Introduction

The layered structure of ggplot2 encourages you to design and construct graphics in a structured manner. You’ve learned the basics in the previous chapter, and in this chapter you’ll get a more comprehensive task-based introduction. The goal here is not to exhaustively explore every option of every geom, but instead to show the most important tools for a given task. For more information about individual geoms, along with many more examples illustrating their use, see the documentation.

It is useful to think about the purpose of each layer before it is added. In general, there are three purposes for a layer:

  • To display the data. We plot the raw data for many reasons, relying on our skills at pattern detection to spot gross structure, local structure, and outliers. This layer appears on virtually every graphic. In the earliest stages of data exploration, it is often the only layer.

  • To display a statistical summary of the data. As we develop and explore models of the data, it is useful to display model predictions in the context of the data. Showing the data helps us improve the model, and showing the model helps reveal subtleties of the data that we might otherwise miss. Summaries are usually drawn on top of the data.

  • To add additional metadata: context, annotations, and references. A metadata layer displays background context, annotations that help to give meaning to the raw data, or fixed references that aid comparisons across panels. Metadata can be useful in the background and foreground.

    A map is often used as a background layer with spatial data. Background metadata should be rendered so that it doesn’t interfere with your perception of the data, so is usually displayed underneath the data and formatted so that it is minimally perceptible. That is, if you concentrate on it, you can see it with ease, but it doesn’t jump out at you when you are casually browsing the plot.

    Other metadata is used to highlight important features of the data. If you have added explanatory labels to a couple of inflection points or outliers, then you want to render them so that they pop out at the viewer. In that case, you want this to be the very last layer drawn.

This chapter is broken up into the following sections, each of which deals with a particular graphical challenge. This is not an exhaustive or exclusive categorisation, and there are many other possible ways to break up graphics into different categories. Each geom can be used for many different purposes, especially if you are creative. However, this breakdown should cover many common tasks and help you learn about some of the possibilities.
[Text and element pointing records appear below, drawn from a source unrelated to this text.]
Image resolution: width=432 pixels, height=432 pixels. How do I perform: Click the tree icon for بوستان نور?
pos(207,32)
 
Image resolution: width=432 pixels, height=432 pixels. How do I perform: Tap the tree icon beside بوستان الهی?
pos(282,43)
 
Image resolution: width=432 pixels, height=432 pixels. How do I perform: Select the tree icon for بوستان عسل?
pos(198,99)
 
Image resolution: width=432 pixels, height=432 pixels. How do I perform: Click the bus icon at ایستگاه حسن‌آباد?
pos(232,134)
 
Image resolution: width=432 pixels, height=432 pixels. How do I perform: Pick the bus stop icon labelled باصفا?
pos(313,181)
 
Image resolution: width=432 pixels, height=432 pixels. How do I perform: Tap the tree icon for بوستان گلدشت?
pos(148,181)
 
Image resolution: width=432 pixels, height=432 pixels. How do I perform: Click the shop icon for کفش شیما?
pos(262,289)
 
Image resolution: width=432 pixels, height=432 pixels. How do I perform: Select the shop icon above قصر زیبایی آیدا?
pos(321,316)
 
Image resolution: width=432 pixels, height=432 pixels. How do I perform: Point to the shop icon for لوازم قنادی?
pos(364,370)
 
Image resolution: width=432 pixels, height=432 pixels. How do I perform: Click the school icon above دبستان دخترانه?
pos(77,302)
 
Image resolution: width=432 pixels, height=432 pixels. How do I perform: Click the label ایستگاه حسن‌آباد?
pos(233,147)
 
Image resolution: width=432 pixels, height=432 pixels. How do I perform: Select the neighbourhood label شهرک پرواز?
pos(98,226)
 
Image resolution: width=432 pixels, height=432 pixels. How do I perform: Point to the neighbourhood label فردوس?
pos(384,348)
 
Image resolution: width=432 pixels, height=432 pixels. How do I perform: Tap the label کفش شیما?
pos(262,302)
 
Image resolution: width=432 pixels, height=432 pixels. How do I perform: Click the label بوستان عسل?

  • Basic plot types that produce common, ‘named’ graphics like scatterplots and line charts, Section 3.1.

  • Displaying text, Section 7.2.

  • Adding arbitrary additional anotations, Chapter 7.

  • Surface plots to display 3d surfaces in 2d, Section 5.7.

  • Drawing maps, Section 6.

  • Revealing uncertainty and error, with various 1d and 2d intervals, Section 5.1.

  • Weighted data, Section 5.2.

  • In Section 5.3, you’ll learn about the diamonds dataset.

The final three sections use this data to discuss techniques for visualising larger datasets:

  • Displaying distributions, continuous and discrete, 1d and 2d, joint and conditional, Section 5.4.

  • Dealing with overplotting in scatterplots, a challenge with large datasets,
    Section 5.5.

  • Displaying statistical summaries instead of the raw data, Section 5.6.